▶ [EXERCISE A] In the mlt++ tutorial, which producer creates the frames that show the words "Hello World"?
▶ [EXERCISE B] Write out the mlt++ tutorial word for word from "--- /dev/null" to "the underlying library.".

▶ [PROVIDED PASSAGE]
--- /dev/null
+INTRODUCTION
+------------
+
+ This document provides a brief tutorial on the use of the mlt++ wrapper
+ and bindings.
+
+
+Hello World
+-----------
+
+ The mlt++ wrapper is a c++ wrapper for the mlt C library. As such, it
+ provides clean C++ access to the underlying library.
+
+ An example of use is as follows:
+
+ #include <time.h>
+ #include <mlt++/Mlt.h>
+ using namespace Mlt;
+
+ int main( void )
+ {
+ Factory::init( );
+ Producer p( "pango:" );
+ p.set( "text", "Hello World" );
+ Consumer c( "sdl" );
+ c.connect( p );
+ c.start( );
+ struct timespec tm = { 1, 0 };
+ while ( !c.is_stopped( ) )
+ nanosleep( &tm, NULL );
+ return 0;
+ }
+
+ This is a fairly typical example of use of mlt++ - create a 'producer' (an
+ object which produces 'frames'), create a 'consumer' (an object which consumes
+ frames), connect them together, start the consumer and wait until done (here
+ we just wait for the user to close the window).
+
+ In this case, we construct a window as a consumer using the 'sdl' consumer
+ (SDL is a standard portable library which provides platform independent
+ access to accelerated video display and audio) and use the 'pango'
+ producer to generate frames with the words 'Hello World' (pango is a
+ library from the gtk toolkit).
+
+ The main point of this example is to show that mlt uses existing libraries
+ to provide its functionality - this keeps the framework itself very small.
+
+ Note that mlt is designed to be housed in GUI or server type applications -
+ typically, applications don't wait around for the consumer to be stopped in
+ the manner shown.
+
+ TODO: Replace wait loop with an event.
+
+ So far, we've introduced the Producer and Consumer mlt classes. We'll cover
+ each of these in more detail later in the tutorial, but for now, we'll
+ briefly cover the remaining classes.
+
+
+Playlists
+---------
+
+ Another simple class is the Playlist - this is direct extension of Producer
+ and it allows you to maintain a list of producer objects.

▶ [DATASET]
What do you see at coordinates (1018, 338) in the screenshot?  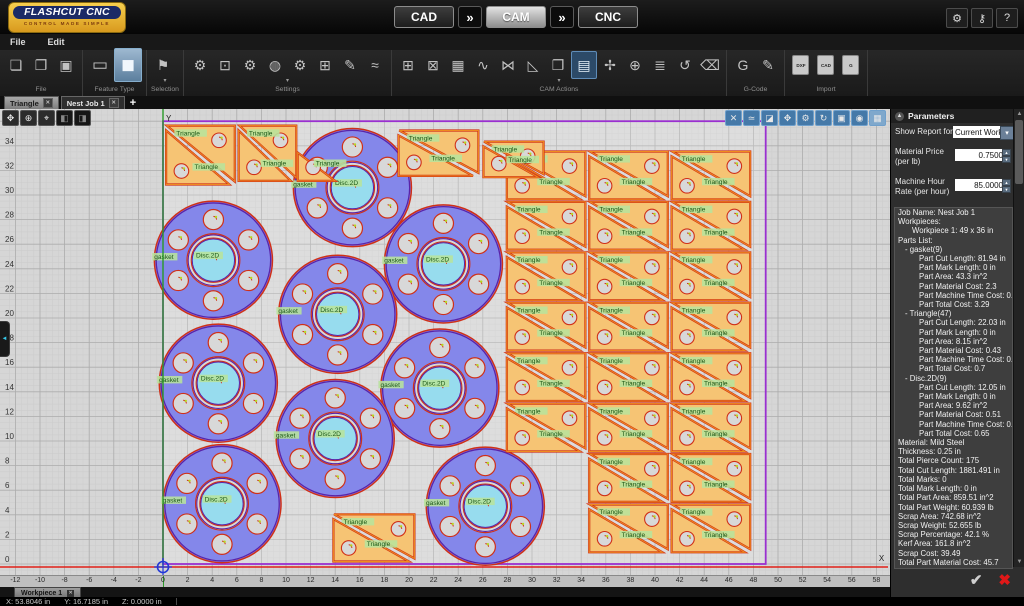 I see `panel-scrollbar: ▲ ▼` at bounding box center [1018, 338].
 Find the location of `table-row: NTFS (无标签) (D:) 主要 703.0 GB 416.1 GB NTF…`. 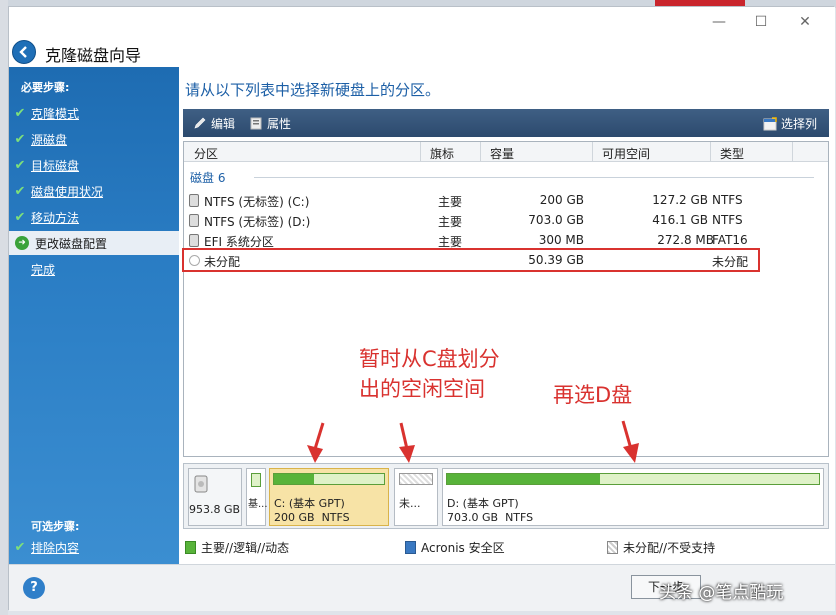

table-row: NTFS (无标签) (D:) 主要 703.0 GB 416.1 GB NTF… is located at coordinates (506, 220).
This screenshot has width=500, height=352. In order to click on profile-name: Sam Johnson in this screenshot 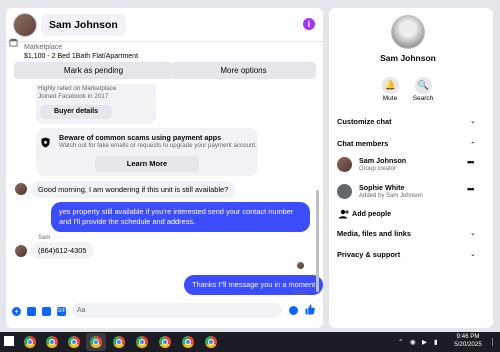, I will do `click(408, 58)`.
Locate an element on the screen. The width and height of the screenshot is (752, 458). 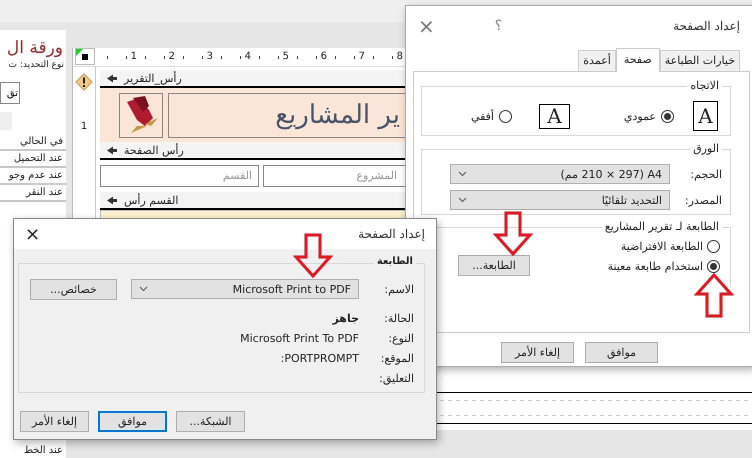
field-value: جاهز is located at coordinates (346, 318).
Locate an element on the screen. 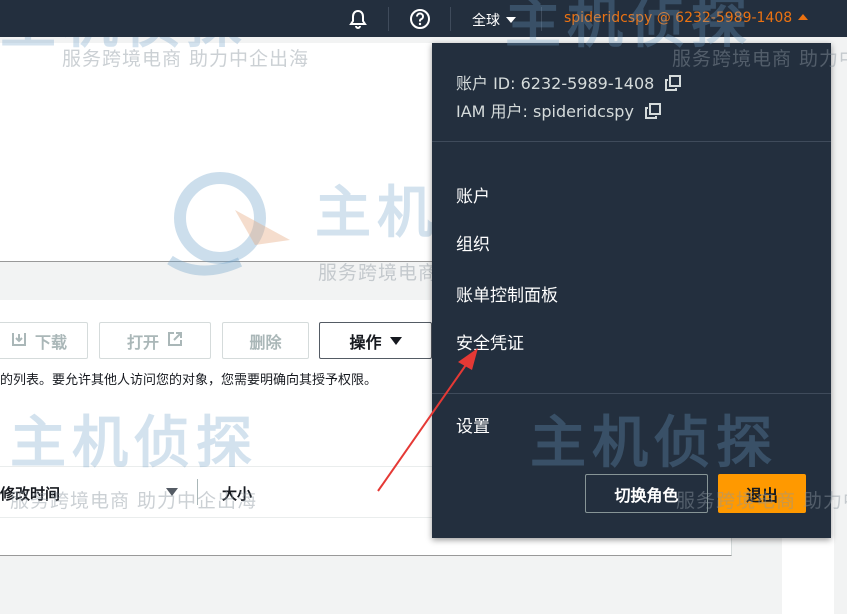 This screenshot has height=614, width=847. column-header-size: 大小 is located at coordinates (237, 494).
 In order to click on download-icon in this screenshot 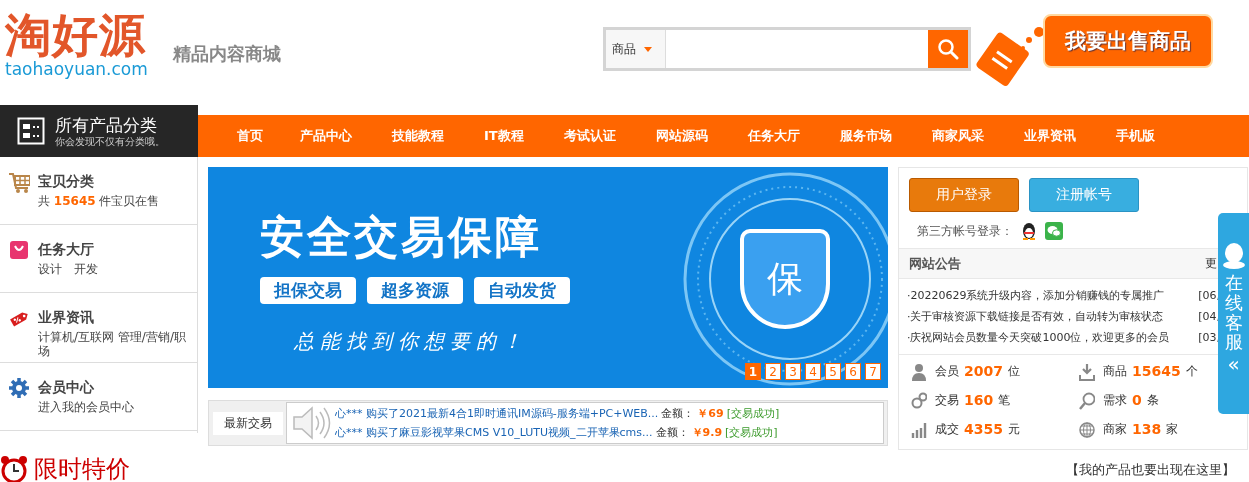, I will do `click(1087, 372)`.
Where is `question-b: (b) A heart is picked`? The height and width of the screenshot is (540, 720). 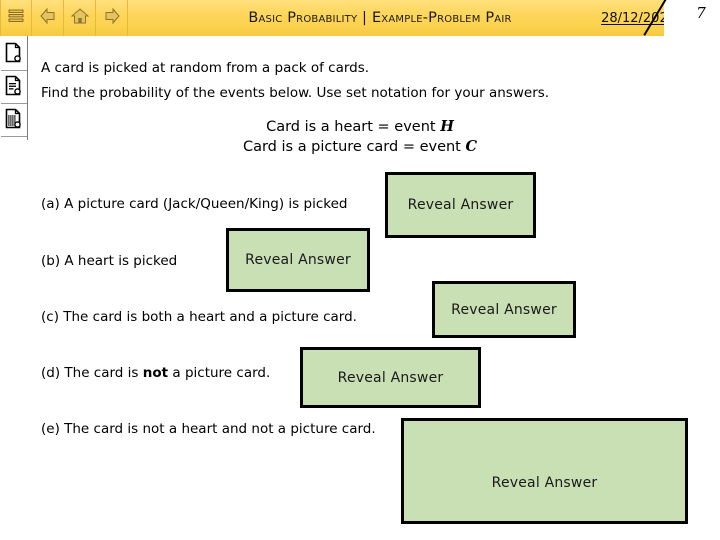 question-b: (b) A heart is picked is located at coordinates (110, 261).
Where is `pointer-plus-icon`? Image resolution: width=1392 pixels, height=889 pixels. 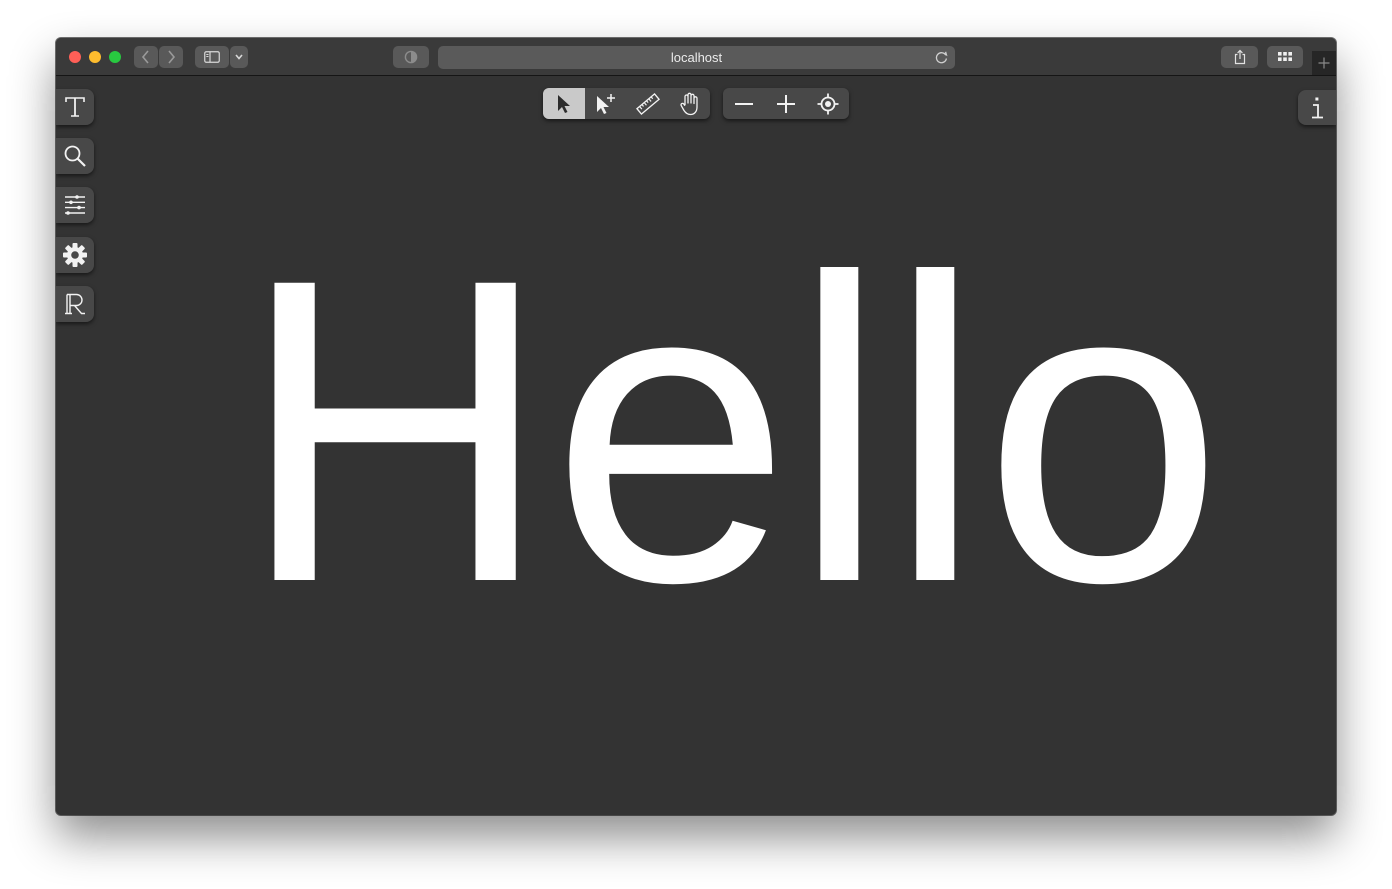
pointer-plus-icon is located at coordinates (606, 104).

▶ [EXPECTED OUTPUT A] The 'pango' producer.

▶ [EXPECTED OUTPUT B]
--- /dev/null
+INTRODUCTION
+------------
+
+ This document provides a brief tutorial on the use of the mlt++ wrapper
+ and bindings.
+
+
+Hello World
+-----------
+
+ The mlt++ wrapper is a c++ wrapper for the mlt C library. As such, it
+ provides clean C++ access to the underlying library.